_DATA FOR ANALYSIS_
※

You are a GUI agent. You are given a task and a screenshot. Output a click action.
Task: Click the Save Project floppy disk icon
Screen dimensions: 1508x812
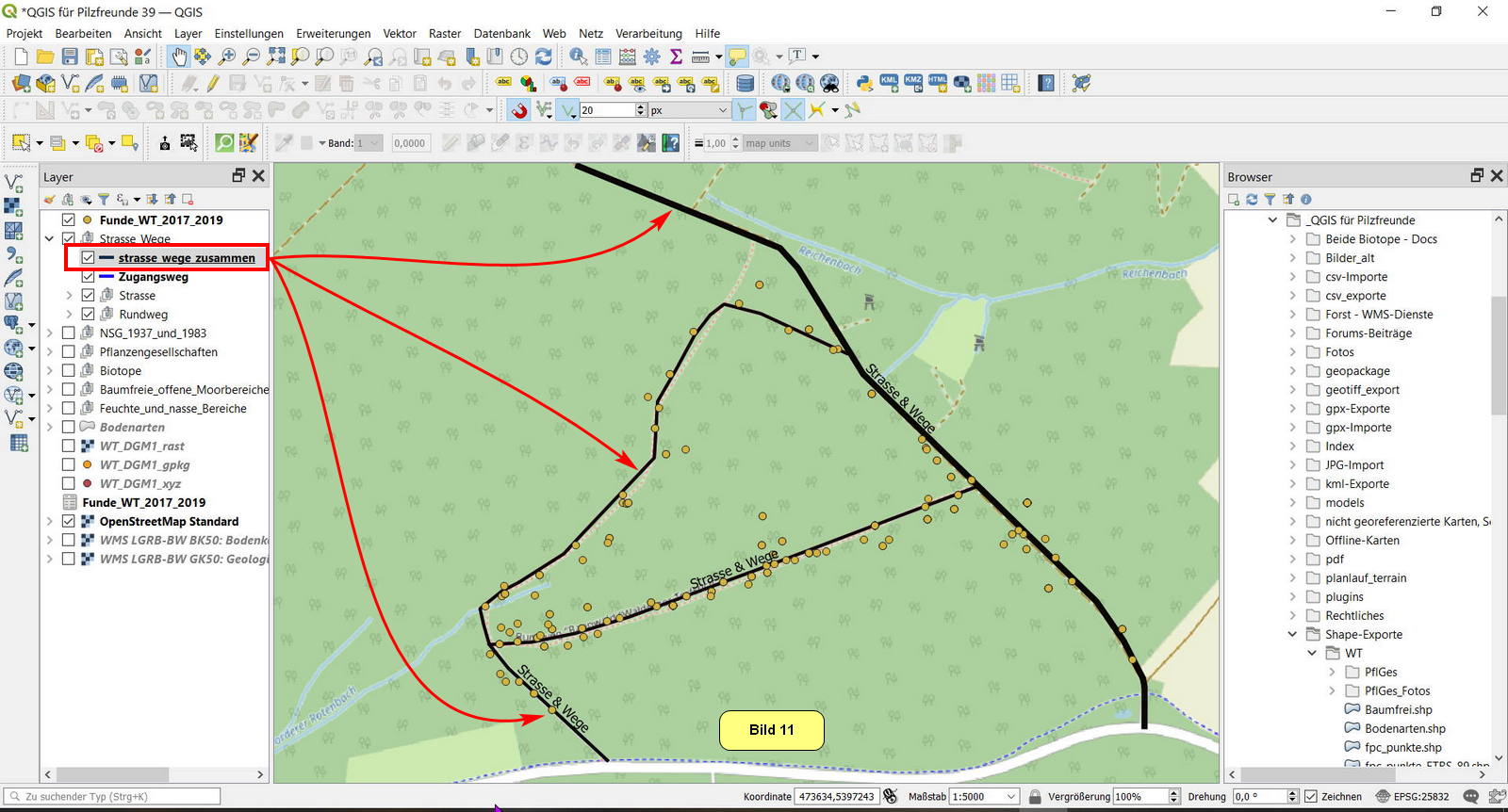tap(70, 57)
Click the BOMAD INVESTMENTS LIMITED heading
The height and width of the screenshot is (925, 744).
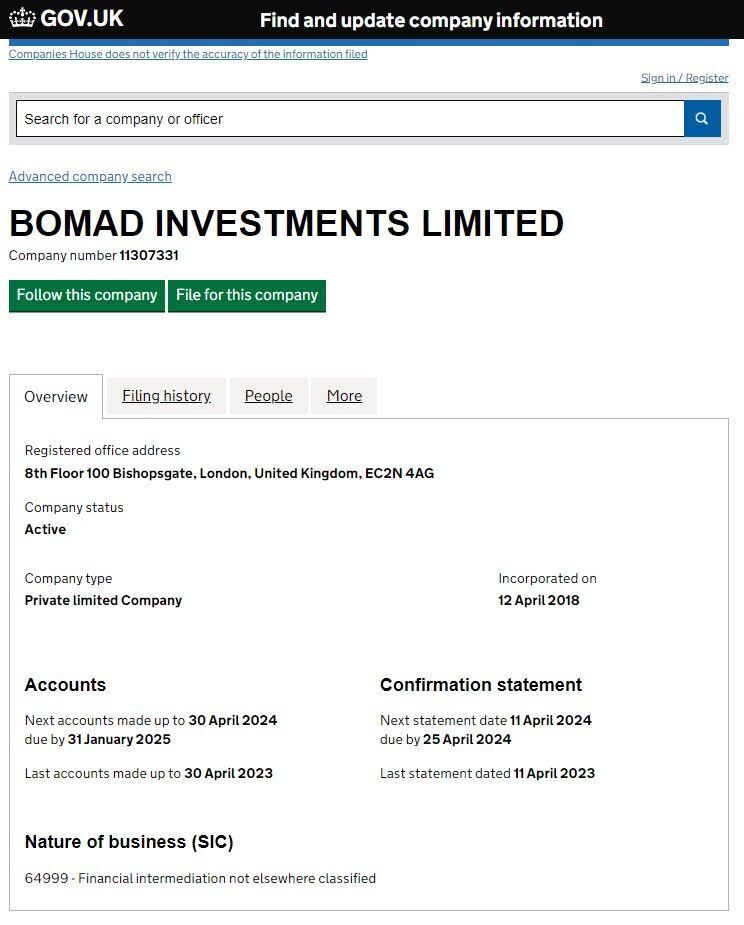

※

_PROBLEM DESCRIPTION_
Where a line above holds the string "screenshot", copy that line.

_RESPONSE BELOW_
You are a GUI agent. You are given a task and a screenshot. Output a click action.
The height and width of the screenshot is (925, 744).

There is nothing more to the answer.